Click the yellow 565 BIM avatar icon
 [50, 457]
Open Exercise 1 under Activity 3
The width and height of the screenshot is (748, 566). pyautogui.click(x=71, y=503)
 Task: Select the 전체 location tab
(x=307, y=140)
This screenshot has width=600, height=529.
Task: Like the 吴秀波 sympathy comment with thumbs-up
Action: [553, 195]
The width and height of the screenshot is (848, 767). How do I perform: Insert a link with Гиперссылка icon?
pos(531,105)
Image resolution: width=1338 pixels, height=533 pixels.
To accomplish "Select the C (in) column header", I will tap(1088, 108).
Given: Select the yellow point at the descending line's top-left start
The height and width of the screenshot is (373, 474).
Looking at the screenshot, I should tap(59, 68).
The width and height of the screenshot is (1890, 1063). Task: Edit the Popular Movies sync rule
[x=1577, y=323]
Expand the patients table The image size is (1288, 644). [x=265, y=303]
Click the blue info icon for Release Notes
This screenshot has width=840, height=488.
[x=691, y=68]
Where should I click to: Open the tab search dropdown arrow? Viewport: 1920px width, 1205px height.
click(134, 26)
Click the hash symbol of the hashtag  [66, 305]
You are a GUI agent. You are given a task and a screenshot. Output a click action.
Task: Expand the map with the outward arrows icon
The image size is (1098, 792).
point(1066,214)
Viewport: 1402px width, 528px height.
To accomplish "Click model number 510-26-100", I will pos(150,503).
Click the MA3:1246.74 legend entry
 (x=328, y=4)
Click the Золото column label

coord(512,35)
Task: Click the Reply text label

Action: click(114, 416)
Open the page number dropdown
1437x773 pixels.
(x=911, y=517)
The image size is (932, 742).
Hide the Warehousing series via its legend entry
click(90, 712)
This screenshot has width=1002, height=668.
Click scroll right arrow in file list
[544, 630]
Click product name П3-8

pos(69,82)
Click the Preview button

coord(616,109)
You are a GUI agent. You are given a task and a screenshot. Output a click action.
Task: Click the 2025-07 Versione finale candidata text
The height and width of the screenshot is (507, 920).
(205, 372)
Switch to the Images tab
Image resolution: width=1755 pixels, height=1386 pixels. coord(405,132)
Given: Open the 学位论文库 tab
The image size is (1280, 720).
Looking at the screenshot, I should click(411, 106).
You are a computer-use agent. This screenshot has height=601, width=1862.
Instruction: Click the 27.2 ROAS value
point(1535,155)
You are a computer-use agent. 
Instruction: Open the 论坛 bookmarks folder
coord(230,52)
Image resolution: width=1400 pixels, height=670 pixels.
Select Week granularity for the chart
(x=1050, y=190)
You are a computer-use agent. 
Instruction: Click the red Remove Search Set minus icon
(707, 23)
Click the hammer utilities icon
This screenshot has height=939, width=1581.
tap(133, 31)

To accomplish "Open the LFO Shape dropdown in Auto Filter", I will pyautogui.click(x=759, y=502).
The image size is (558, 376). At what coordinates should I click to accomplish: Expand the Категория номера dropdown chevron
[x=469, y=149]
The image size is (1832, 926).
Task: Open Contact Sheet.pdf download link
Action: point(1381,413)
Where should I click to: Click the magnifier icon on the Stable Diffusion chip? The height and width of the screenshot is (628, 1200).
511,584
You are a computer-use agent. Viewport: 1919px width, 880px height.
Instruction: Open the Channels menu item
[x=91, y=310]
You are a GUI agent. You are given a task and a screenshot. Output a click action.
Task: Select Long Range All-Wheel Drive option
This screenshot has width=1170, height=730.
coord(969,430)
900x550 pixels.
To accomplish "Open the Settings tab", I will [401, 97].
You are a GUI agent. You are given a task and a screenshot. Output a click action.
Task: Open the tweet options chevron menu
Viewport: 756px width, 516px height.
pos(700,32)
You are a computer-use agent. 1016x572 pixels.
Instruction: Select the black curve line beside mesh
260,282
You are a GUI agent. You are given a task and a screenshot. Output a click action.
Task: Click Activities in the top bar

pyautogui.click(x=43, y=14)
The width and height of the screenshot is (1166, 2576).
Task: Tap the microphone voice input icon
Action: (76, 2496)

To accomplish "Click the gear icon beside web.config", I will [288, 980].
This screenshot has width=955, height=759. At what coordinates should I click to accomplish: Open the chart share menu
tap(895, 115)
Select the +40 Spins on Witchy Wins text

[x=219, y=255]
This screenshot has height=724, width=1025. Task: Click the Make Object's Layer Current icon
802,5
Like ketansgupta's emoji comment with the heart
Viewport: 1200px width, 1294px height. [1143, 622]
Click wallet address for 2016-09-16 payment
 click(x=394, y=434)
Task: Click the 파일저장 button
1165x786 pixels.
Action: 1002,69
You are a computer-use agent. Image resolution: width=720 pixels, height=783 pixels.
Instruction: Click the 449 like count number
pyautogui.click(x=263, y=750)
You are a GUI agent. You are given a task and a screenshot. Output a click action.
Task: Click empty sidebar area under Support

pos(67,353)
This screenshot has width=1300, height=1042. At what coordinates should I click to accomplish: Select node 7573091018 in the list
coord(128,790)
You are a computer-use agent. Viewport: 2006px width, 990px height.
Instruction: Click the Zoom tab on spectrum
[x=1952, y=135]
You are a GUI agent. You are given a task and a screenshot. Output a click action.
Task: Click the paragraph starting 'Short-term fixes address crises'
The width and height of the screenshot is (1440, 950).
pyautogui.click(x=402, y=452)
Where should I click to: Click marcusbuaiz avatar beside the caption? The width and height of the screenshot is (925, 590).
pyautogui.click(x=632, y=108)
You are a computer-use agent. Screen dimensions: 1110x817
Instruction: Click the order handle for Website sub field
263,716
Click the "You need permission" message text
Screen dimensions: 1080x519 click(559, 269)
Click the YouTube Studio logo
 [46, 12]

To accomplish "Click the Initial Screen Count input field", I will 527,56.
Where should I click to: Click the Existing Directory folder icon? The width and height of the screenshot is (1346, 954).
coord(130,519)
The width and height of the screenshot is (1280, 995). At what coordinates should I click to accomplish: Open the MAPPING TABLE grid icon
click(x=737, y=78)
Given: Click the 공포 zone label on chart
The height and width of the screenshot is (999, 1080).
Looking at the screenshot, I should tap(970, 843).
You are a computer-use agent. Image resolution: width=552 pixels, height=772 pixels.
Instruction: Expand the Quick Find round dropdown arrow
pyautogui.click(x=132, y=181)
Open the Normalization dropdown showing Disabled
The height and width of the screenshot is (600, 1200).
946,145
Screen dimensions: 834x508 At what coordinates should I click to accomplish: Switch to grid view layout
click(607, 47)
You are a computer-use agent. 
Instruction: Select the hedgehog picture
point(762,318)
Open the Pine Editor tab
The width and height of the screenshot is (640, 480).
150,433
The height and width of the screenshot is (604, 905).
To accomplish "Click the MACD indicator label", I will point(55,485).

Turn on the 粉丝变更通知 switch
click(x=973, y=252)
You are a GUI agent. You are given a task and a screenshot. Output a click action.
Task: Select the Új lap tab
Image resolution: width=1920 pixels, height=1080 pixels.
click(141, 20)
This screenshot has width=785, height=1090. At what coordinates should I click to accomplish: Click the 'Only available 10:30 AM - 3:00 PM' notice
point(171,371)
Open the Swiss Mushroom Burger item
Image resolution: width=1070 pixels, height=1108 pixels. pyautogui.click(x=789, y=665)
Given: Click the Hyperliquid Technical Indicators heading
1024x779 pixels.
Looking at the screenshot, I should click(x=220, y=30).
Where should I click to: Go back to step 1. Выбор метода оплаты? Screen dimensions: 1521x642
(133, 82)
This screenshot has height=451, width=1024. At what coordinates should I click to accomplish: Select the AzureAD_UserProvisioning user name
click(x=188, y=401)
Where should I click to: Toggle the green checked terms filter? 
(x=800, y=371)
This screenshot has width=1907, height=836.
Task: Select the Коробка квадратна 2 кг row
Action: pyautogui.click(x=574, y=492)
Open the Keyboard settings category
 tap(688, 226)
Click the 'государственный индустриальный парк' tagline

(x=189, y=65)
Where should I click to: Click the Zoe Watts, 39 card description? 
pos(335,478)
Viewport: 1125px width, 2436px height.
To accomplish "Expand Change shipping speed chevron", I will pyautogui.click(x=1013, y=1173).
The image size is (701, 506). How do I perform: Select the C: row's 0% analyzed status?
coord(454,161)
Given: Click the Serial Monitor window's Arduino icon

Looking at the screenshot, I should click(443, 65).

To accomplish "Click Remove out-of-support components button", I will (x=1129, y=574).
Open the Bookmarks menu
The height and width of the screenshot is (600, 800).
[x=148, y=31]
━━━━━━━━━━
Gather all lines from the listing above in which "computer" occurs.

You are a computer-use agent. This screenshot has height=601, width=1862.
You are a computer-use agent. 
You are a computer-use agent. 
You are a computer-use agent. Viewport: 1919px width, 880px height.
You are a computer-use agent. 1016x572 pixels.
You are a computer-use agent. Image resolution: width=720 pixels, height=783 pixels.
You are a computer-use agent. Viewport: 2006px width, 990px height.
You are a computer-use agent. Screen dimensions: 1110x817
You are a computer-use agent. Image resolution: width=552 pixels, height=772 pixels.
You are a computer-use agent. 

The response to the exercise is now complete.